Why did he insist on upholding his position? Because it was the truth of the Catholic faith, not just some idea that Athanasius had. What was at stake? To deny the truth of the divinity of Jesus Christ would have meant rejecting the Catholic faith. It would have meant there was no redemption, because if Jesus was not divine his death on the cross could not have saved us. Saint Paul wrote this in regard to the resurrection:
If there is no resurrection of the dead, then Christ has not been raised; and if Christ has not been raised, then our proclamation has been in vain and your faith has been in vain.. . .  If Christ has not been raised, your faith is futile and you are still in your sins” (1 Cor 15:13-14, 17). If Christ is not divine, then we are still in our sins. That is why the divinity of Christ is so crucial.

On a practical level, what does this mean for us?

It means that we must place Christ at the center of our lives, and believe in the teaching of the Catholic Church that Jesus is both God and man. It means growing in union with Jesus by prayer, the sacraments and good works—knowing that whatever we do to another, we do it to Jesus (see Mt. 25). It means reading the Gospel and meditating on what Jesus said and did. It means completely entrusting ourselves to him, knowing that we are in his safe hands.

Some practical things to do:

  • Honor the divinity of Christ by making a holy hour at church in front of the tabernacle.
  • Honor the holy Name of Jesus by always using it in a respectful way, never as a swear word.
  • Pray for persecuted Christians around the world.

Prayer

Saint Athanasius, you dedicated your whole life to preaching the true faith about Jesus Christ, that he is fully divine and fully human. Despite all the opposition you endured you clung to the truth and never stopped proclaiming it. Help us to have a deep faith and to be fully Catholic in our way of thinking despite all the errors that are so prevalent in our own time.

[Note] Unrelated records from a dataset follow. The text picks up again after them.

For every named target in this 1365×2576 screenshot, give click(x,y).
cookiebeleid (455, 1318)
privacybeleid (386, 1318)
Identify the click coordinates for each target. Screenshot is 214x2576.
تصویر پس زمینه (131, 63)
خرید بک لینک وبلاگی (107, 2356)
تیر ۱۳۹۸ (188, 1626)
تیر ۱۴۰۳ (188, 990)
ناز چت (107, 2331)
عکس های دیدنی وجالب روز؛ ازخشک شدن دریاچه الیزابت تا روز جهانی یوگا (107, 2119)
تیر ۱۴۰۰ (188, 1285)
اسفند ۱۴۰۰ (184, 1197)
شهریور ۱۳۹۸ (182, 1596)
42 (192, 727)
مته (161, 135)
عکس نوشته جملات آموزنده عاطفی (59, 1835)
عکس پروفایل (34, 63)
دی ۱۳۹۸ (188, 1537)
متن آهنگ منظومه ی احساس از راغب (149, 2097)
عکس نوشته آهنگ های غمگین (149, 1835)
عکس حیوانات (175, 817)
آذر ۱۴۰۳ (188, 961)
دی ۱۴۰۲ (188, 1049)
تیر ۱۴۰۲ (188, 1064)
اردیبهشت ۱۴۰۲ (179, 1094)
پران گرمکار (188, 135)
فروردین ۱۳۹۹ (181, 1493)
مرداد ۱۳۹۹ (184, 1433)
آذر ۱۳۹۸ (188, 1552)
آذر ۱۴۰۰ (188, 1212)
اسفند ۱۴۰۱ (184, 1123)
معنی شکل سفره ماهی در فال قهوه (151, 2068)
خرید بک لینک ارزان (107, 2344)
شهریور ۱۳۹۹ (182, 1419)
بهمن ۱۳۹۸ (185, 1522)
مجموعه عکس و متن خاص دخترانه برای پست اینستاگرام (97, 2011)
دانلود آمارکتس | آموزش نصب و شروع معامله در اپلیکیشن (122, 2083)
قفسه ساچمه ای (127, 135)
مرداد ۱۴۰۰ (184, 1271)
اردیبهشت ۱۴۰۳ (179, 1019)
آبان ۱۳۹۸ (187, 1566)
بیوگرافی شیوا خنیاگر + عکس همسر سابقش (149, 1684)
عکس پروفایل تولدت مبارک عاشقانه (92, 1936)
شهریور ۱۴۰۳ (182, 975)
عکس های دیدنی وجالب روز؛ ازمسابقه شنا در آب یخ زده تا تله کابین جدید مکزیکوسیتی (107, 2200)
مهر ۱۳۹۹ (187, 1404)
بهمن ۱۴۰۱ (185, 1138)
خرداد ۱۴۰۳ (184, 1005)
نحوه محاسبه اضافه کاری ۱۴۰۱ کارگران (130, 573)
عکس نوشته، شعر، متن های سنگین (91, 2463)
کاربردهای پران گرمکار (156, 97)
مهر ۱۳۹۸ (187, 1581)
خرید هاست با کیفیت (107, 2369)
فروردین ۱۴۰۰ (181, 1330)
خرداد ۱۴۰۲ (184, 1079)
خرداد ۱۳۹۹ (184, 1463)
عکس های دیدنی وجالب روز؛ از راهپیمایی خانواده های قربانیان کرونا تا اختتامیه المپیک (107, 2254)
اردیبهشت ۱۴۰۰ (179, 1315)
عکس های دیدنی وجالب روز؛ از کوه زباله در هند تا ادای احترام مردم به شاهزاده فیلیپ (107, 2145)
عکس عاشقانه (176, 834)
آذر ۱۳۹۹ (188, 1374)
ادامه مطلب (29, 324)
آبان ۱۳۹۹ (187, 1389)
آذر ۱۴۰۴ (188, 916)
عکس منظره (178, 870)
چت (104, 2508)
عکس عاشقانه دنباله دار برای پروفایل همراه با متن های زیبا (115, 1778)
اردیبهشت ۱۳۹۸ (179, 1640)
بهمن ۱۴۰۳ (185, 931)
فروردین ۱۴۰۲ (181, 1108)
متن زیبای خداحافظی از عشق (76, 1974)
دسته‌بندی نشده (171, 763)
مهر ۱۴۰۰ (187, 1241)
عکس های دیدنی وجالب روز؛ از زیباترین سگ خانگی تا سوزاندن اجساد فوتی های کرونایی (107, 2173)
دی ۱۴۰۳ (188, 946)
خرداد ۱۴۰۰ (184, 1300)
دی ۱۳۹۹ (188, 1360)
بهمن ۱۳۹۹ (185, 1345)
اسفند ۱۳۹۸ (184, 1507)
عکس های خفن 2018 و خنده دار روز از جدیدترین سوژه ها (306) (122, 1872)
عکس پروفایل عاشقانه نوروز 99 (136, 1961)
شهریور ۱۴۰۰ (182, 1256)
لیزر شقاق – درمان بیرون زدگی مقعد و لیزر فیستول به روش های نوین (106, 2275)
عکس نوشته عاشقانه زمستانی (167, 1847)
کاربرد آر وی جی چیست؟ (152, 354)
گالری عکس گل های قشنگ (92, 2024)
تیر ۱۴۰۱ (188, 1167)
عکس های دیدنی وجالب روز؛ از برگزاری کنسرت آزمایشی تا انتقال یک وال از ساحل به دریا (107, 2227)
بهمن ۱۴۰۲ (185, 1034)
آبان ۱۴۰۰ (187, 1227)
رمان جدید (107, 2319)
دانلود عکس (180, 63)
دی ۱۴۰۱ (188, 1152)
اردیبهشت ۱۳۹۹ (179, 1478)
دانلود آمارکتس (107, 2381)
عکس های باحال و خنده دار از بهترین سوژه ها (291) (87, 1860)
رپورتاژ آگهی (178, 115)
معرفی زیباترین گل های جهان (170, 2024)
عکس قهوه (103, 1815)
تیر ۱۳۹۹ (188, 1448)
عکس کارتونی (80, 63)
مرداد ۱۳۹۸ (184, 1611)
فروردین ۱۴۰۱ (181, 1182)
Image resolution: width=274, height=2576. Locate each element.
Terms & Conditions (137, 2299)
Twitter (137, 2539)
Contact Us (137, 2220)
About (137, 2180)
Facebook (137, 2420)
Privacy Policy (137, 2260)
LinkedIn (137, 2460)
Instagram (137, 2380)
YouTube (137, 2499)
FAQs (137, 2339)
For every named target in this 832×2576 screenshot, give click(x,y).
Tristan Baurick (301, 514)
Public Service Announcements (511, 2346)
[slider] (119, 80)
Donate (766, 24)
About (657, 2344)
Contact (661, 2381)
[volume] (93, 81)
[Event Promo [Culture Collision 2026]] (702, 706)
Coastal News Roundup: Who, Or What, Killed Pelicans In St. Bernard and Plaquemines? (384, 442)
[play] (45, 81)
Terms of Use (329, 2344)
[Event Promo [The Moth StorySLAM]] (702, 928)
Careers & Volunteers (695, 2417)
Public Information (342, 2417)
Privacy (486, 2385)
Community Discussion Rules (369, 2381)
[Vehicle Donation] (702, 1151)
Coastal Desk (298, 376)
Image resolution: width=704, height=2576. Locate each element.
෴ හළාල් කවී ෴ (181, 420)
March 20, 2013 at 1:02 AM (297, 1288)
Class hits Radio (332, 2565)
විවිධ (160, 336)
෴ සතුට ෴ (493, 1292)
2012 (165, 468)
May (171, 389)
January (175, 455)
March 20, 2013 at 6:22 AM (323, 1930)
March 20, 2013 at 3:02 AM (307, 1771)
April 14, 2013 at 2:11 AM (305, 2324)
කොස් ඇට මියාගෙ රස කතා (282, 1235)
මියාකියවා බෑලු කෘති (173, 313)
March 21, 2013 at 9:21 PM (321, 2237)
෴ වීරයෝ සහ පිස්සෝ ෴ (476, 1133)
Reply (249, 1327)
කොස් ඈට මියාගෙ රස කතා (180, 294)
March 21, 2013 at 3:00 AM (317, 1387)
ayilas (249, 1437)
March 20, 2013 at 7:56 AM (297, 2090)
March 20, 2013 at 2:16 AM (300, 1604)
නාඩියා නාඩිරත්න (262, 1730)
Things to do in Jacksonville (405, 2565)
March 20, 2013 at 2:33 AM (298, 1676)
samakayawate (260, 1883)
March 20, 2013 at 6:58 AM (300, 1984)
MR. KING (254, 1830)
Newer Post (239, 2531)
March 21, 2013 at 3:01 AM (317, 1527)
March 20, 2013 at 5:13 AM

Pray that we will have the light and courage to proclaim the truth like you did.

Feast: May 2

Patron: Theologians, those who uphold the truth of the Christian faith

A selection from Saint Athanasius

But for the searching of the Scriptures and true knowledge of them, an honorable life is needed, and a pure soul, and that virtue which is according to Christ; so that the intellect guiding its path by it, may be able to attain what it desires, and to comprehend it, in so far as it is accessible to human nature to learn concerning the Word of God. For without a pure mind and a modelling of the life after the saints, a man could not possibly comprehend the words of the saints. For just as if a man wished to see the light of the sun, he would at any rate wipe and brighten his eye, purifying himself in some sort like what he desires, so that the eye, thus becoming light, may see the light of the sun. Or it is as if a person would see a city or country, he at any rate comes to the place to see it. Thus he who would comprehend the mind of those who speak of God must needs begin by washing and cleansing his soul, by his manner of living, and approach the saints themselves by imitating their works. Then, associated with them in the conduct of a common life, he may understand also what has been revealed to them by God. Thenceforth, as closely knit to them, he may escape the peril of the sinners and their fire at the day of judgment. He will thus receive what is laid up for the saints in the kingdom of heaven, which eye has not seen, nor ear heard, neither have entered into the heart of man, whatsoever things are prepared for them that live a virtuous life, (see 1 Cor 2:9). They will then love our God and Father, in Christ Jesus our Lord: through whom and with whom be to the Father himself, with the Son himself, in the Holy Spirit, honor and might and glory for ever and ever. Amen.